I have spent a lot of time recently thinking about careers in science, so I’d like to ask you one question if you’ve made it this far without closing your browser: if you were advising an undergraduate student about careers after graduation, could you honestly recommend a PhD and academia as a viable option, given the current state of science? Could you recommend a prolonged underpaid adolescence (grad school, postdoc), while working toward a rare, and even more intensely competitive (but equally underpaid) junior faculty position that may or may not exist when you’re done? I’m certain I could not recommend this path to a student starting today. If I were a tenured faculty member right now, I could not justify taking on a graduate student. I’m not sure it would be ethical. Ten years ago, when I started on this path, things were a little different. I saw postdocs in my lab, and in my large interdisciplinary project getting good jobs, and saw scientists doing interesting work (one out of three attained a TT position). I saw a reasonable career pathway that would be challenging but rewarding. Today’s students should (hopefully) see the numbers from studies like the one I’ve highlighted today, and run away screaming from an academic path that offers little in the way of job prospects, salary, or future job security. The current labor supply glut is far greater than the system can absorb into permanent positions in the near future, and a silent majority of trained scientists have dropped off the academic track along the way. The tenure track has become a war of attrition, rather than a fair competition among young scientists with the best new ideas, and that is a big problem.

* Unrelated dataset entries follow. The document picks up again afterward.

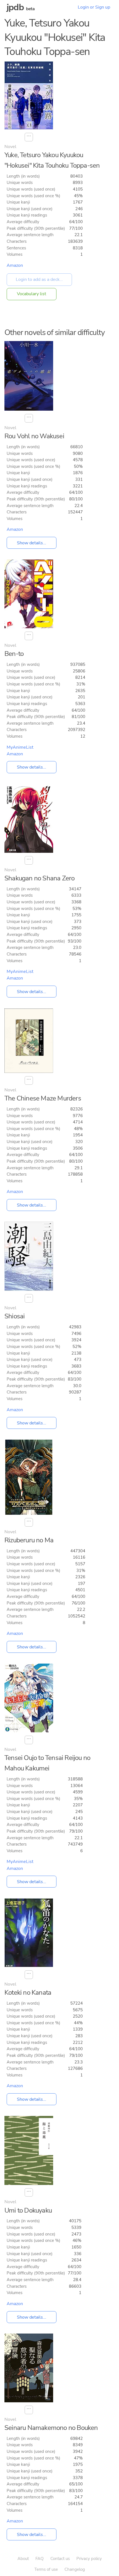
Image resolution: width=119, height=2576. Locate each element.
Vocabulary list (31, 294)
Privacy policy (89, 2558)
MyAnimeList (20, 747)
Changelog (74, 2569)
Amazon (15, 265)
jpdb (15, 7)
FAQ (39, 2558)
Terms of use (46, 2569)
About (23, 2558)
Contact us (60, 2558)
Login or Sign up (94, 7)
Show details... (31, 543)
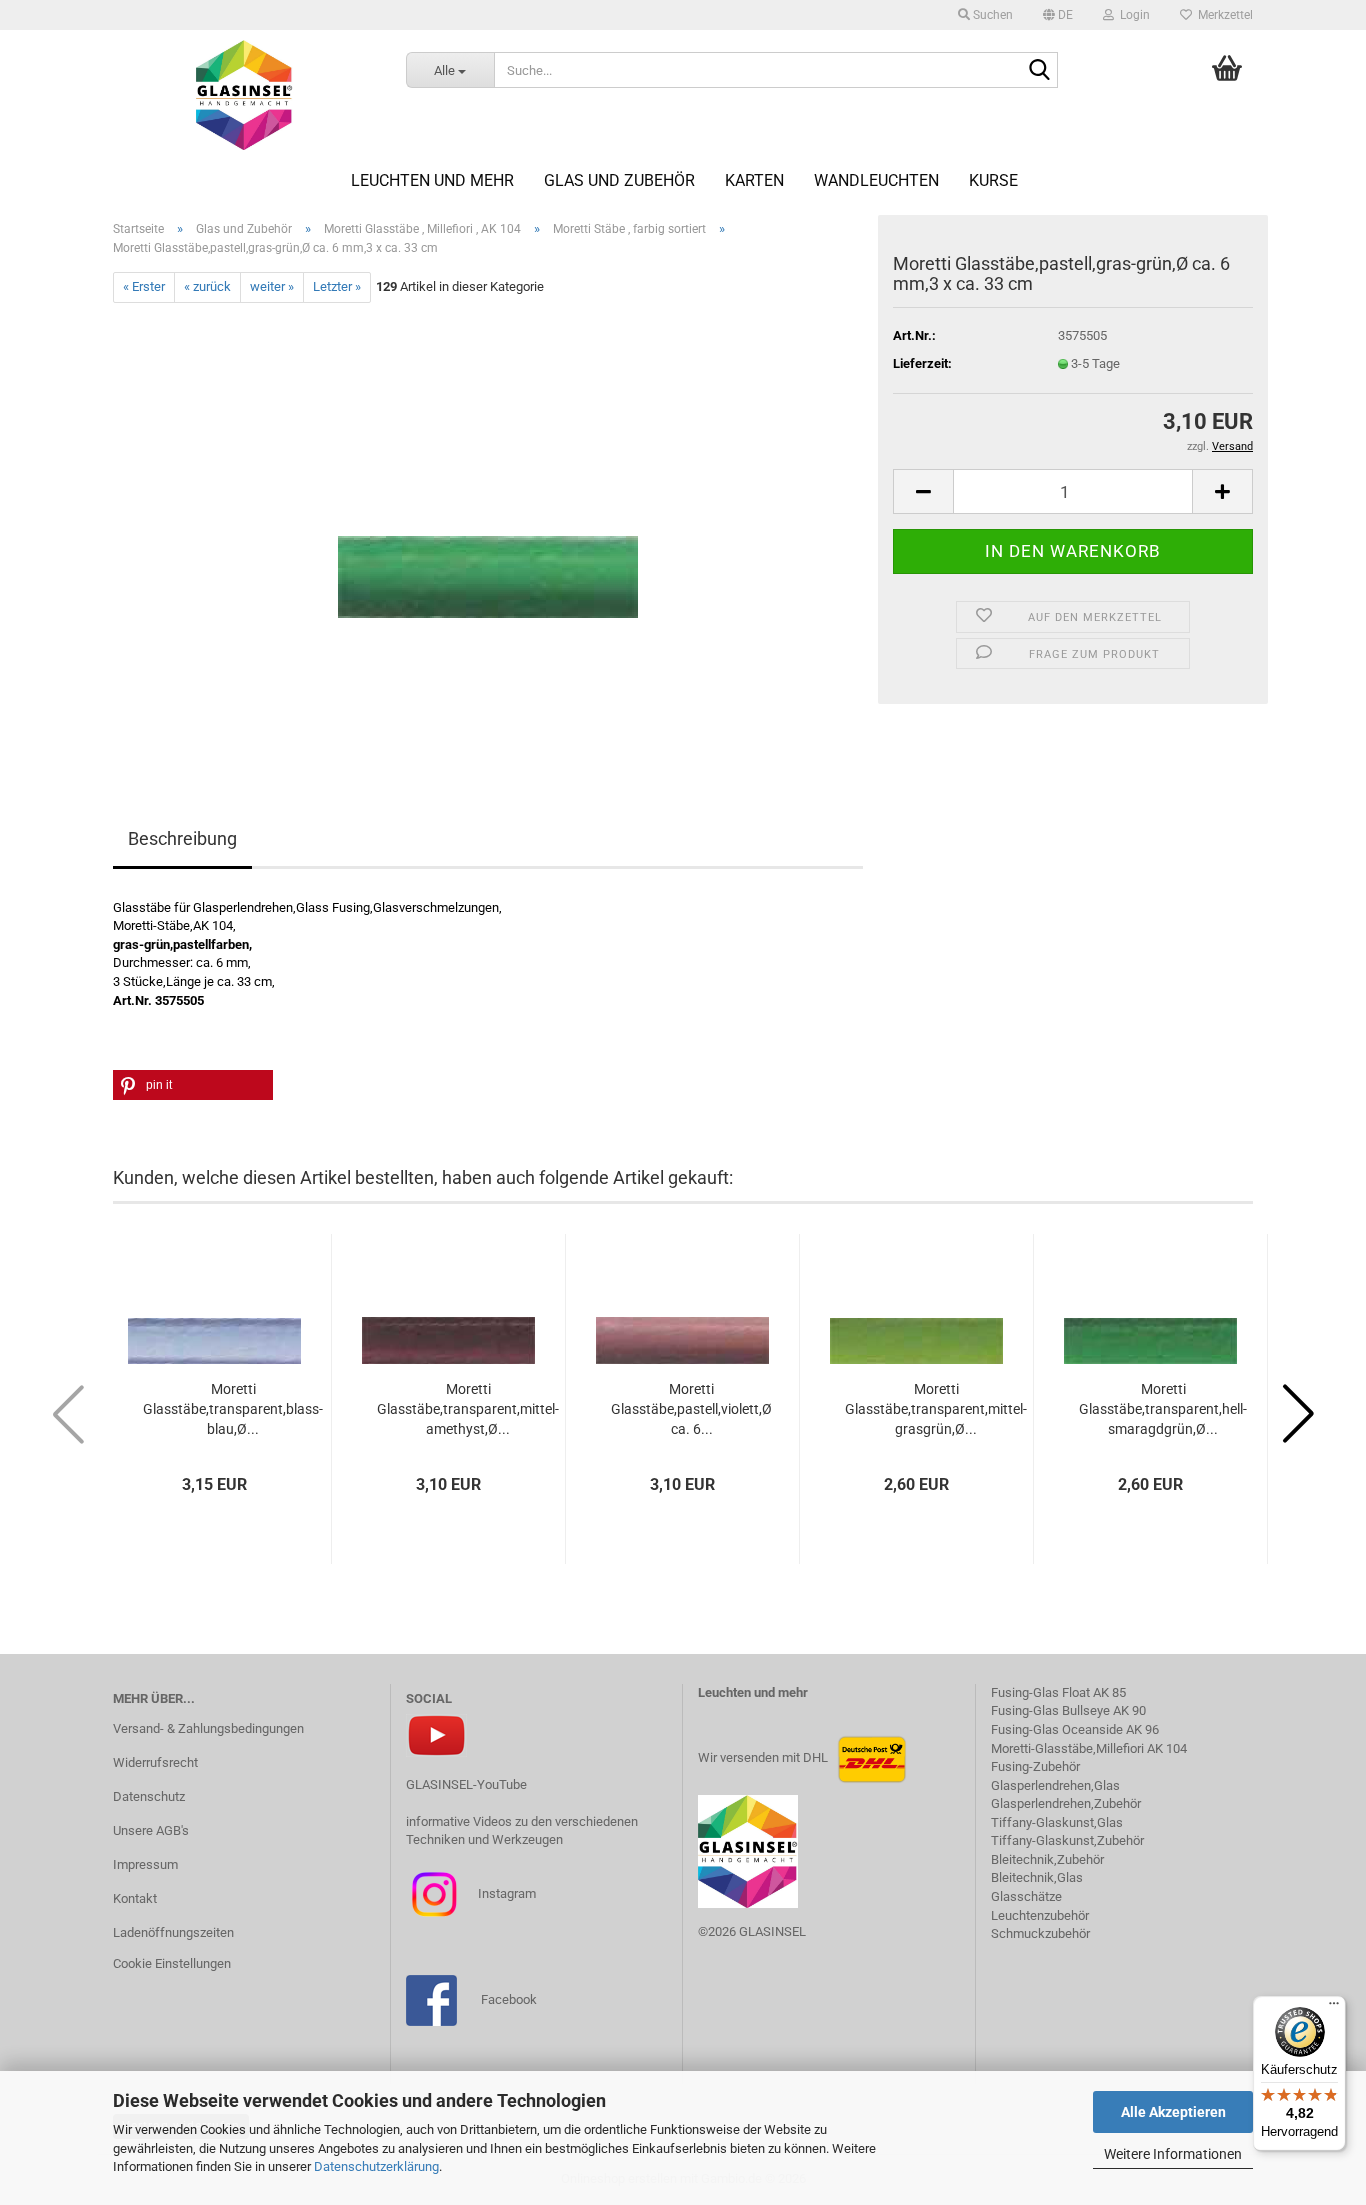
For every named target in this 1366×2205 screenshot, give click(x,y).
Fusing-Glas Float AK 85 (1058, 1692)
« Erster (144, 286)
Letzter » (337, 286)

So given my current position as a postdoc, I suppose the question is: what now? Before I started my job, I laid out a set of concrete rules that I’ve followed perfectly so far. These rules help me manage and accept the major structural problems in academic science that I see around me. I took my current position with three ideas in mind: 1) this is an exciting project, in a field I always wanted to explore (I changed disciplines entirely following my PhD), 2) this position would be the only postdoc I’d ever have, and 3) if I didn’t have an academic TT job by the time this postdoc was over, I’d find a different career. So far #1 has been great success. I’ve learned a ton, contributed a solid paper that helps understand “Snowball Earth” (an undergraduate fascination of mine), and will continue to work hard to understand triple oxygen isotopes in the geologic record, at least until funding runs out. I’m still awaiting results of #2, as I’ve applied for a number of jobs recently and interviews are still being conducted at a number of schools. As for #3, I’m funded until the end of July, and we’ll see where things go after that. As much as I’d love an academic career, there are a lot of other paths in life, and I’m not so one-track focused that I’d do “whatever it takes.” At the end of the day, it’s just a job like any other, and there are things that are important in life outside of science.
Perhaps most of all, when I’m old and grey and look back on my career, I hope I can confidently say that I didn’t win the rat race. I think Chris would be proud of me for saying so.